23. Prima facie it appears that the above decision is authority for the proposition that second proviso to Section 10(2)(vii) of the Income-tax Act, 1922 [which is in pari materia with Section 41(2) of the Income-tax Act, 1961] applies equally when building, machinery or plant are sold together as it applies when each item is sold individually. However, that decision does not consider the question as to what would be the consequence when it is not possible to ascertain as to what price could be attributed to particular asset which forms part of all assets sold together. We are concerned with a situation in which it is not at all possible to attribute any particular price to each item of assets and determine as to what was the difference between the sale price and cost of that particular asset. Consequently, computation provision for determining the income under Section 41(2) would be unworkable. The above decision is not an authority for the proposition that even if the computation provision is unworkable, provisions referred to there would apply. If this could be said to follow, which does not appear to us to follow, then the same would be contrary to the view expressed by the Supreme Court in decisions referred to above. Consequently, this decision is of no assistance to the assessee.

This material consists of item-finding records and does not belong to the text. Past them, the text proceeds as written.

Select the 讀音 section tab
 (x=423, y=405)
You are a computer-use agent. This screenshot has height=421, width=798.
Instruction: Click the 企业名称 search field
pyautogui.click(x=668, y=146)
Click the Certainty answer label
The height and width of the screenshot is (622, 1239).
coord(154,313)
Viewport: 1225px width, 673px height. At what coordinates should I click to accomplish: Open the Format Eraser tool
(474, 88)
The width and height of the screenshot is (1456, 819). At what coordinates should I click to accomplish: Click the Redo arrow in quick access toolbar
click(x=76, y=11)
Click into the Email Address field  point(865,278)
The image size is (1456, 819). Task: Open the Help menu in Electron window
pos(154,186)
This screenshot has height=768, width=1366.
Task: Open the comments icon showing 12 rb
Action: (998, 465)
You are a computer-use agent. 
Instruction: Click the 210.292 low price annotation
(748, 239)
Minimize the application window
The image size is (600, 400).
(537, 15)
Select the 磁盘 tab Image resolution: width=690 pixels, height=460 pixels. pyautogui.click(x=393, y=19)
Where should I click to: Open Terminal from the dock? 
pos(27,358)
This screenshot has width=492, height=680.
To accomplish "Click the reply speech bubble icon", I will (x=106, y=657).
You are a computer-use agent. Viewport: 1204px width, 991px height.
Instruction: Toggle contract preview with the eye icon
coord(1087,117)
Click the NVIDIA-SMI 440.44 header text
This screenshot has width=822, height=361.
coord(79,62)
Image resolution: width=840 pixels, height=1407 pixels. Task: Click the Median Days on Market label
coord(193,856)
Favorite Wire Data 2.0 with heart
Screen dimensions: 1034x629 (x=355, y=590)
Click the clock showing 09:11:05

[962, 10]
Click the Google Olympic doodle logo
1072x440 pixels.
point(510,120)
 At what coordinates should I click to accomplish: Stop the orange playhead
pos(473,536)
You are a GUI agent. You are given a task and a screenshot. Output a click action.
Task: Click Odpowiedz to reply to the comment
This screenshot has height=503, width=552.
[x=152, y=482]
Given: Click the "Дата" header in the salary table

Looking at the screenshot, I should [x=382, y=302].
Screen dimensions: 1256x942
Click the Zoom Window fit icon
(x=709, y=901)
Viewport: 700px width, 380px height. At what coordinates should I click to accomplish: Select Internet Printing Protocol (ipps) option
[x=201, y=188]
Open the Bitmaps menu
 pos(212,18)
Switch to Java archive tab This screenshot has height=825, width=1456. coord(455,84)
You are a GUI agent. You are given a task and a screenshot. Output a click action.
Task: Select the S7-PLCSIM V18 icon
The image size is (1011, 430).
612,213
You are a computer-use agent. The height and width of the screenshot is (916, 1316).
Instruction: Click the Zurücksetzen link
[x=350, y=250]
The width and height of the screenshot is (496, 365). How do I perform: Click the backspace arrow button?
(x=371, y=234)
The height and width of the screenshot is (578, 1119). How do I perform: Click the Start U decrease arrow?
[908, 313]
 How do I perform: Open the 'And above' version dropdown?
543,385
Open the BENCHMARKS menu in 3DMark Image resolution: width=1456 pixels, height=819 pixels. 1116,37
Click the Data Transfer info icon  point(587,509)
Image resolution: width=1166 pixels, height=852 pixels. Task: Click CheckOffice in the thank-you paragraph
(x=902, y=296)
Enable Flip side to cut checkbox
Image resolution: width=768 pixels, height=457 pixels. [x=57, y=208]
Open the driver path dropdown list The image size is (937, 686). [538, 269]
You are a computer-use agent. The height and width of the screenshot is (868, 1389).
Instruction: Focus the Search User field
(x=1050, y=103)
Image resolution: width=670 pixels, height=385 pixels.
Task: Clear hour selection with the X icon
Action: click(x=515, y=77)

24. Before parting with this matter we may mention that the learned counsel for the assessee had relied on the Board's circular published in 82 ITR 1 (Statute) in which guidelines are given for the assessments of the Banks for the year in which they were nationalised by the Act of Parliament and in these guidelines, it is mentioned that provisions of Section 41(2) would not be attracted and that provisions regarding capital gains would be attracted. Since that circular is in respect of Banks which were nationalised, we are not basing our decision in this case on that circular. However, legal position which the Board enunciated in said circular is the same on which we have based our decision.

25. In the cross-objections filed by the assessee following two grounds have been raised:

1. The CIT (Appsals) has not considered the assessee's claim of depreciation amounting to Rs. 1,10,793 on buildings owned and used by the assessee. This claim of depreciation is disallowed by the Income-tax Officer.
2. The CIT (Appeals) has not considered the assessee's claim for short-term capital loss of Rs. 2,39,71,106 which arose on the transfer of the Undertaking of the L.P. Gas business by an Act of Parliament as slump sale. This claim was also disallowed by the Income-tax Officer.

26. We find that these grounds though raised were not considered by the learned Commissioner of Income-tax (Appeals). We, accordingly, restore the matter to the learned Commissioner of Income-tax (Appeals) to consider these grounds and decide them in accordance with law after giving opportunity of being heard to the assessee and the Income-tax Officer. We express no opinion on merits in respect of these two grounds.

27. The departmental appeal is dismissed while the assessee's cross-objections shall be treated as allowed for statistical purposes.